The other is structural pressure. Retailers are running tighter specifications, and regulatory compliance is rising around packaging materials, labelling rules, and social compliance.
That combination is pushing export trade toward scale operators and disciplined producer organisations.
It also changes how Greek exporters compete. The competition is less about price alone and more about service: stable weekly arrivals, consistent pack weights, lower shrink, and cleaner compliance documentation.
Category dominance trends: what is strengthening, what is getting harder
Kiwifruit remains a strategic category because it supports continuity. The winners are packhouses that can hold fruit correctly, grade accurately, and ship reliably across a long season.
Table grapes are getting harder. Weather volatility, variety transitions, and quality risk mean supermarkets push tighter acceptance standards. Exporters with fast pre-cooling and consistent packouts become the preferred partners.
Stone fruit still matters, but it is more exposed. Peaches and nectarines depend on short selling windows and high promotional volumes. Any quality wobble can cascade into claims and reduced repeats.
Citrus remains stable in logistics terms, but packaging and labelling compliance is becoming a bigger differentiator, especially as European markets push packaging reduction and recycling alignment.
Structural change outlook through 2026

The next phase for Greece’s fresh produce export system is less about discovering new markets and more about protecting existing ones.
Retail requirements keep tightening. Packaging rules keep moving. Labour availability is not guaranteed each season. Weather variability makes yields less predictable.
In that environment, supermarket supply relevance will increasingly sit with exporters that can show:
strong traceability and recall readiness
audit-friendly packhouse controls
stable cold chain performance
packaging choices aligned to destination requirements
the ability to run private label packing and consistent labelling at speed
That does not remove space for smaller exporters. It changes the conditions for survival. The path forward becomes specialisation, niche varieties, or close partnerships rather than scale alone.
Conclusion
Greece has built a fresh produce export sector that is bigger and more retailer-facing than many outside the region assume.

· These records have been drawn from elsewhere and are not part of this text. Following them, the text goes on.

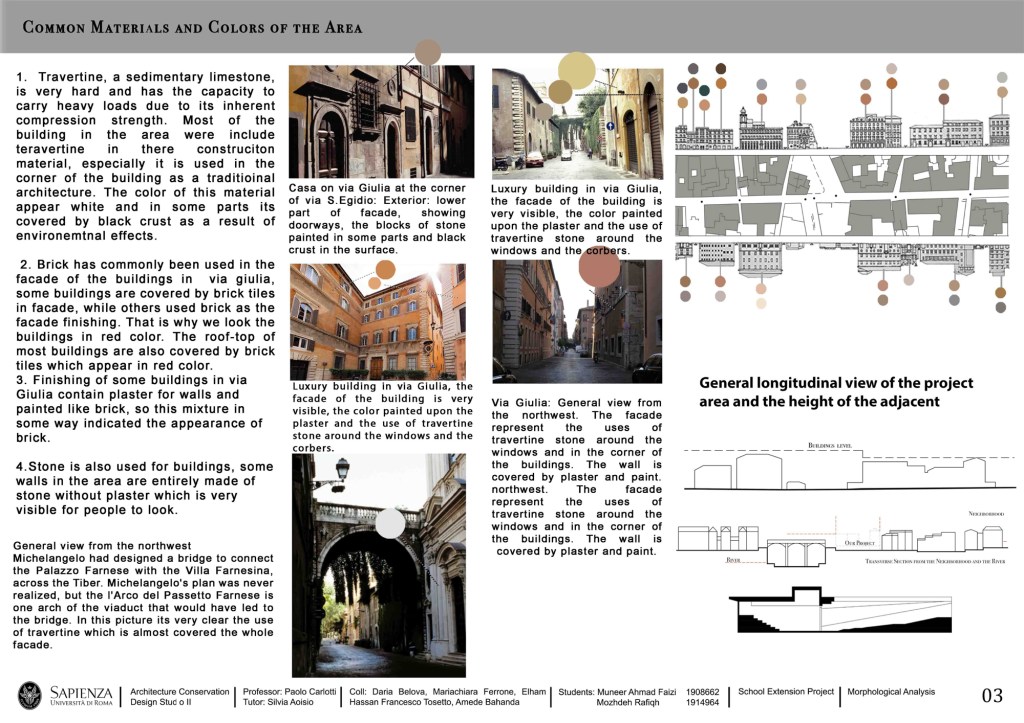Open the Arco del Passetto Farnese arch photo

pyautogui.click(x=376, y=566)
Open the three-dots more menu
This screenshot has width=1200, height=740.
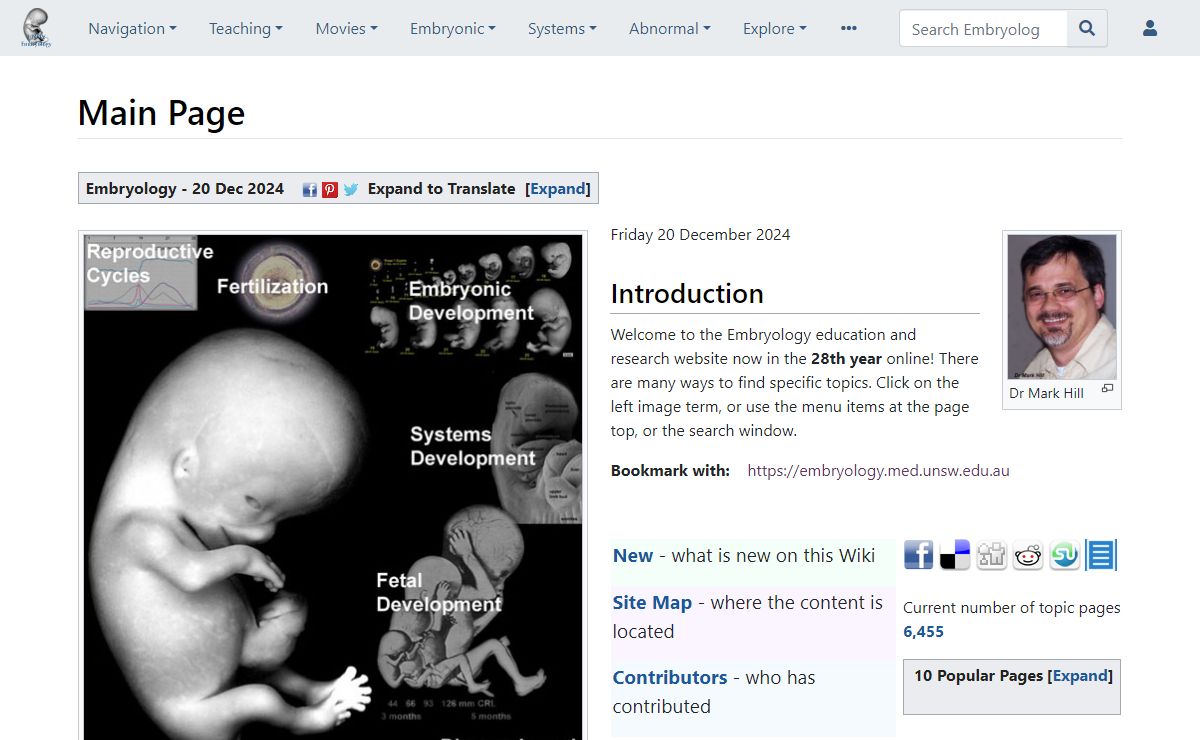849,29
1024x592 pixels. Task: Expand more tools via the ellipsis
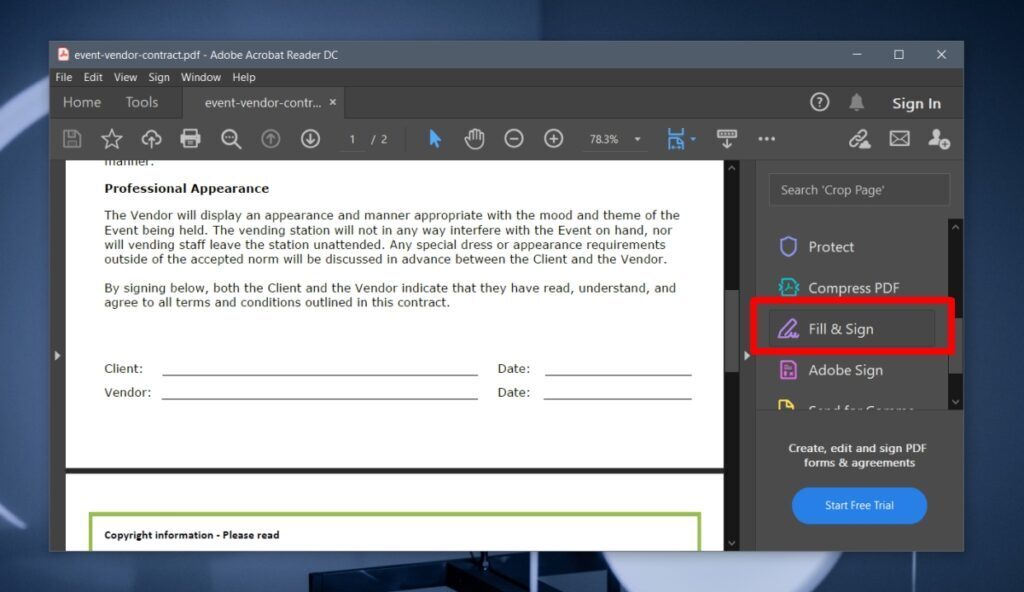pos(767,139)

The sector’s strongest names and clusters are anchored in categories where European supermarkets still need dependable volume: kiwifruit, grapes, stone fruit, and citrus.
The real 2026 test is not whether Greece can export. It is whether exporters can keep programme performance steady under tighter specifications, evolving packaging compliance, and more volatile growing seasons.
That is where scale, packhouse discipline, and supply chain control start to matter more than origin branding alone.
Editor’s Note: This article is based on publicly available company disclosures, published profiles, and open trade reporting. Many Greek fresh produce exporters are privately held and do not publish FY2024–FY2025 revenue or export values; where figures are not disclosed, the analysis relies on verifiable export footprint and category positioning rather than estimates.